Une soirée de lives réjouissante au Point Ephémère avec Soy Un Caballo qui livre une musique faite d’accords délicats, de structures osées, d’atmosphères intimistes et de textes touchants. Le duo semble avoir atteint un état de grâce où tout semble possible et où tout est parfaitement pondéré et Barth, qui sert une pop taillée pour les grands espaces et les schizophrènes, mêlant énergie surf, ballades nostalgiques, poursuites en cinémascope, cordes malhériennes et toujours, un souffle dub. Fidèle aux traditions qui ont fait sa légende, Lorenzo, nous convie au vernissage de son exposition à Glaz’Art, pour une Bang+Bang Party avec projections des terriblement érotiques Bang Movies et des Bag Lives bruyant pour s’agiter sulfureusement mais non sans élégance, avec LaFille,qui met en scène avec force et urgence ce qu’elle a de plus singulier et de plus extrême, Control, duo mixte parisien, qui livre un son rock/garage électrifié, lascif et sexy et les Human Toys, dont on est fans de l’électro psycho punk explosif, à la fois aggressif et malicieux. Nouveau genre de soirée à la Java, avec l’Arnol’d School Ciné-mix avec des musiciens en live ou en DJ set dont les performances sont couplées de projections sur grand écran. Et ça commence plutôt très bien avec ce soir, Stuntmann 5, qui a le chic pour empiler les guitares et les boucles éléctroniques dans un joyeux et exaltant bordel schizophèrene, David TV, et Legal Tender, qui livre un son inventif, sensuel, énergisant et multi facettes entre disco, shoegaze, électro pop et world. Couple/duo suédois, Wildbirds & Peacedrums propose un détonant alliage de blues primaire, de soul ecstatique, et de pop spirituelle, avec 3 fois rien. Au Set de la Butte, on prend le temps de s’évader au son des mélodies de Dimitri Blondel, guitariste et chanteur sensible et convaincant… Un bouffée d’air chaud et de douceurs insulaires… |
| Jeudi 5 mars | Début aujourd’hui à la Maroquinerie du Festival Minimum, où le label tourneur éponyme nous propose une programmation riche et électique, pleine de chouettes découvertes. Au menu de ce soir: I’m A Kloot, qui quoiqu’il soit affublé d’un nom qui signifie en gros « je suis une couille » produit un son suprenant et d’une élégance rare; Arlt, qui livre une musique intemporelle, cabossée, délicate et rugueuse, où l’on entend comme des réminiscences de vieux blues rural, de folk, mis cul par dessus tête, d’Afrique Noire et de Baroque privé d’habit. Et Joséphine Foster, auteure, compositeuse et chanteuse native du Colorado, célébrée pour sa voix, le caractère sans âge et saisissant de ses chants multiples, pour son magnétisme et pour ses prestations scéniques.

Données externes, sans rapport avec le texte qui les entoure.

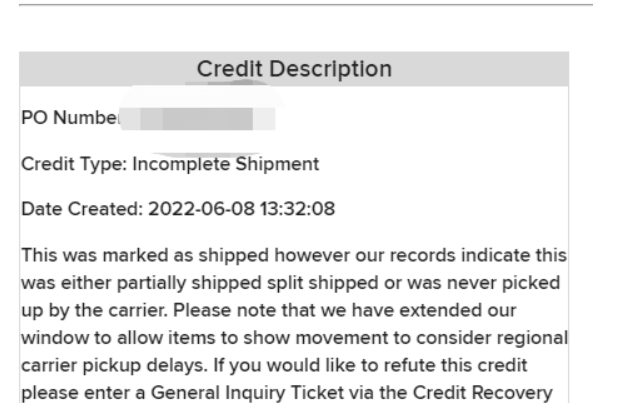This screenshot has width=640, height=403.
Task: Click the "Credit Recovery" text
Action: (483, 393)
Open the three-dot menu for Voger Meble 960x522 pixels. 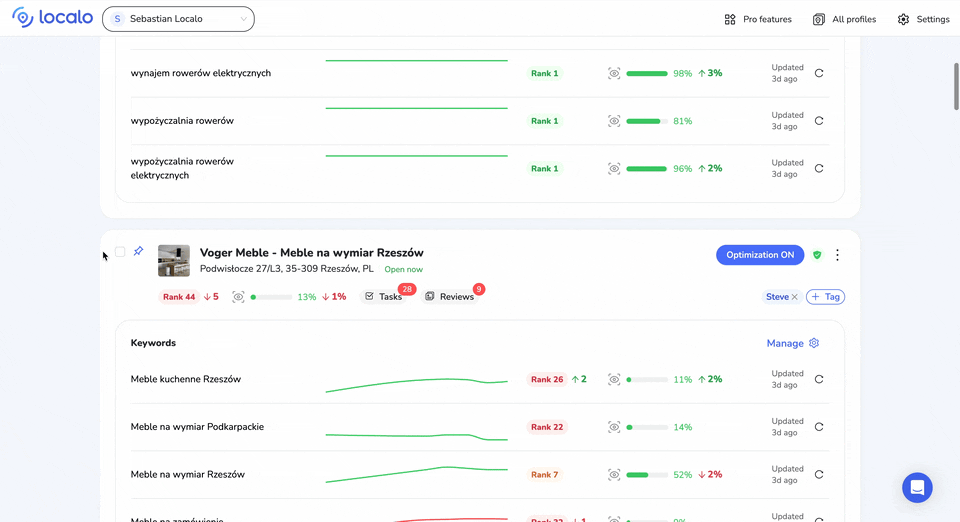click(838, 255)
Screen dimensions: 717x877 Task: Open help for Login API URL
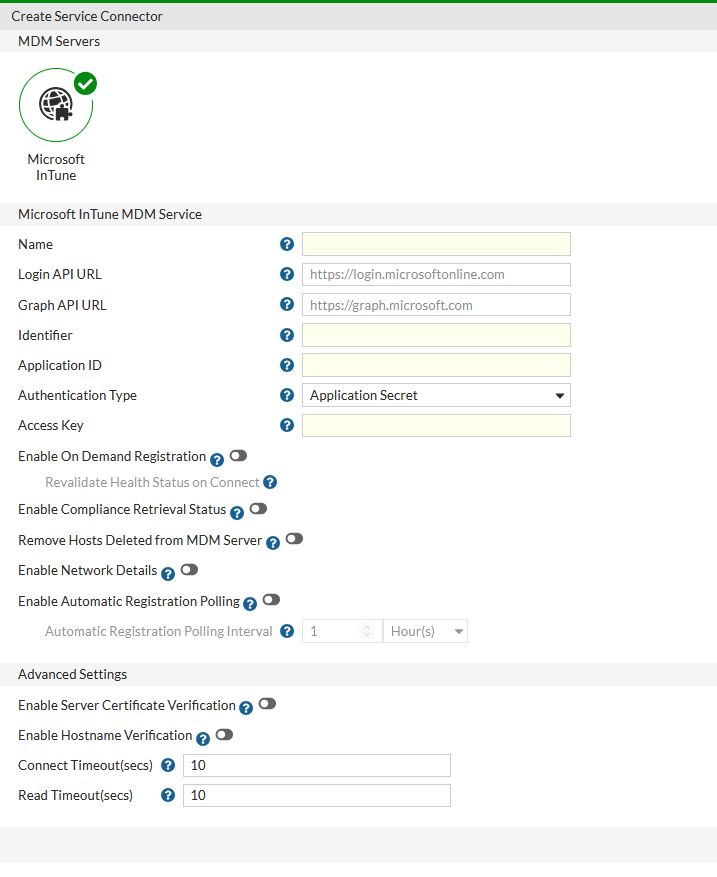click(287, 274)
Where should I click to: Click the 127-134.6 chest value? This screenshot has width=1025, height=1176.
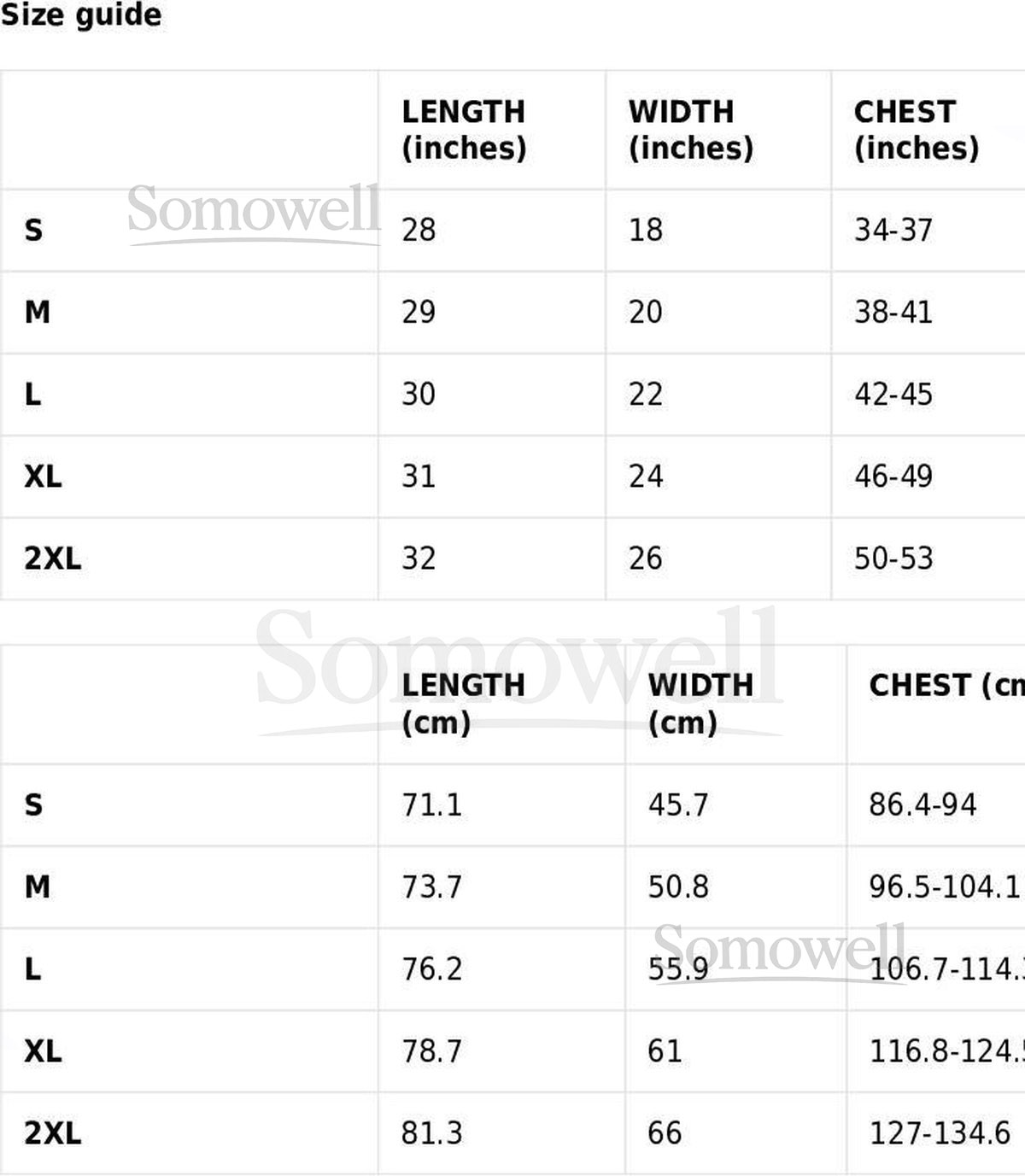(x=940, y=1133)
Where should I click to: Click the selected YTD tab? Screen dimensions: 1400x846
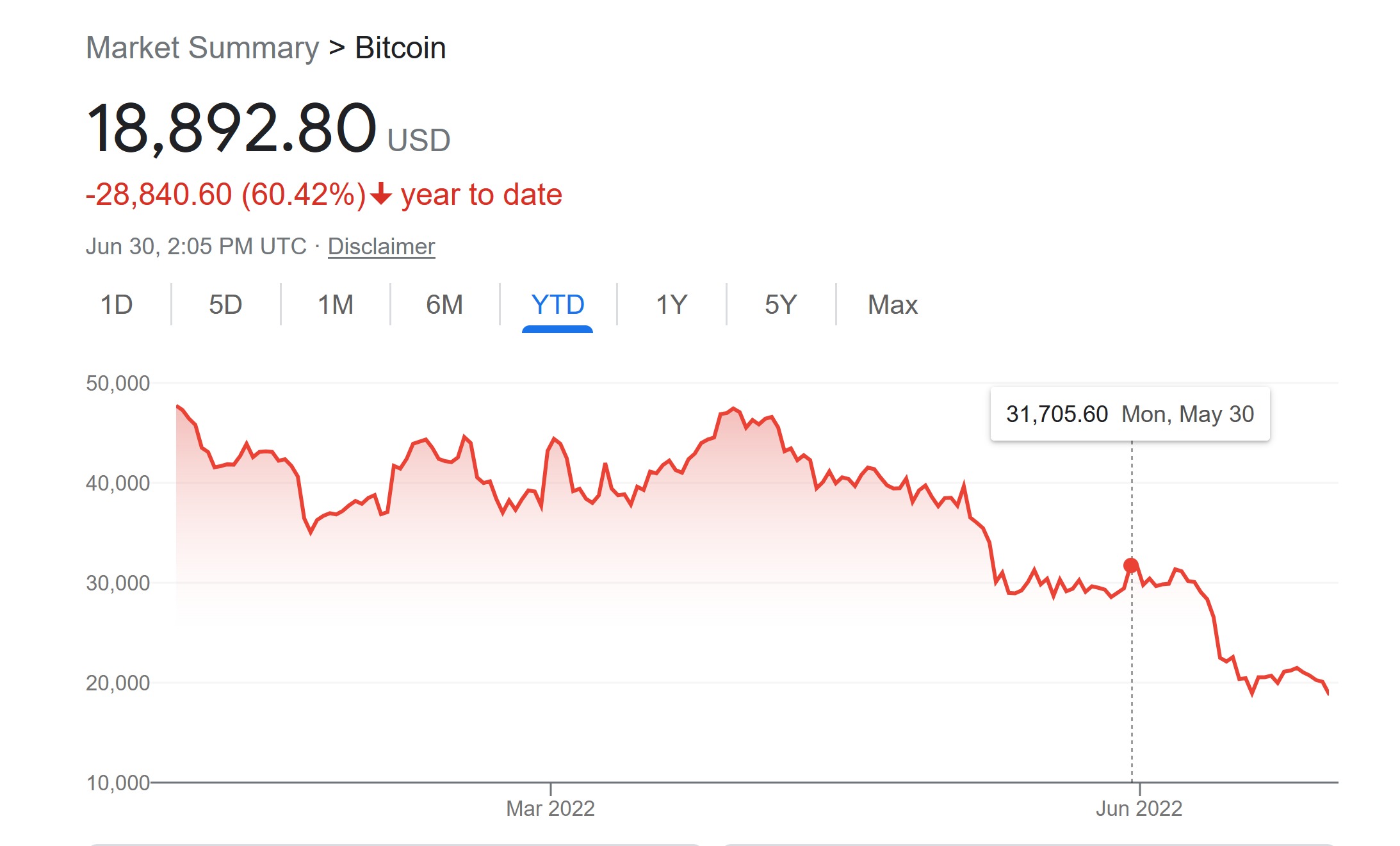tap(557, 305)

Avec des influences aussi variées que My Bloody Valentine, Debbie Deb, le rock progressif de Giantle Giant ou encore la diva colombienne, Toto la Monposina, la musique de Schools of Seven Bells sonne aussi schizophrène que joyeuse. Une écriture à l’approche abstraite et expérimental pour une pop teintée de psyché aérienne à savourer ce soir au Point Ephémère où les complètement Yeah! S** Browne ouvriront la soirée. Double Yeah, donc! D’autant qu’un after show est prévu au Motel! Les Disques Bien font leur soirée mensuelle Bienfaisance à la Java avec ce soir: Holden, anomalie pop de cette hémisphère, qui nous offriront la primeur d’une apparition éctoplasmique et bienfaisante à l’occasion de la sortie de Fantomatisme et David Scrima, dessinateur historique des Disques Bien. Devenu hit maker pour Julien Doré, il ambitionne maintenant de délocaliser le Brill Building à Charenton le Pont et vient ce soir nous montrer les plus d’un tours que recèle son adroite main gauche. Soirée French Toast à l’International où l’on écoute Pierre & Marie, formation à géométrie variable formée autour de Pierre Bessero qui livre une post-folk popeuse urbaine et subtile, délicate, esthétique et subtile et Dondolo, qui balance une musique où nappes et samplers trinquent à la santé de Black Francis sur Madnight summer dream, pour autant d’ôdes aux chevaux en survêtement et aux couchers de soleil reflétés dans les Ray Ban de sexagénaires liposucés… Le meilleur bal costumé de tout l’univers (et même au delà), on vous l’a déjà dit, c’est la Nan Mais??!! aux Disquaires! Ce soir les contestataires festifs du KGB nous proposent le thème suivant: Guerre froide/guerre chaude… A vous de jouer avec votre dressing pour être les plus inventifs et danser au son du mix de MichMich! |
| vendredi 6 mars | Suite ce soir du Festival Minimum avec toujours de chouettes découvertes à faire, avec à l’affiche: l’auteur compositeur (et bien d’autres choses encore…) Wladimir Anselme dont les soucoupes volantes, les courses poursuites en Buick rose, les anti-héros existentiels empruntent autant à la littérature surréaliste et au cinéma de genre qu’à la culture pop. La mélancolie frondeuse de ses ballades, la haute tension de ses romances sauvages dessinent la bandore sonore d’une épopée dérisoire et fantastique, quelque part entre farce et naufrage, western et polar. Ralf Band, véritable voyage sonore qui délivre tour à tour des ambiances de folk champêtre, de conte gothique, de polka épique et rocambolesque et de valse vertigineuse, mais toujours de manière poétique, inclassable et malicieuse. Et, Theo Akola dont le son consacre une magnifique rencontre entre la parole et le larse, le spleen et l’amour, la chanson et le cri, fruit d’une vie riche en expériences et d’un chemin de traverse toujours marqué par l’exigence et la rigueur.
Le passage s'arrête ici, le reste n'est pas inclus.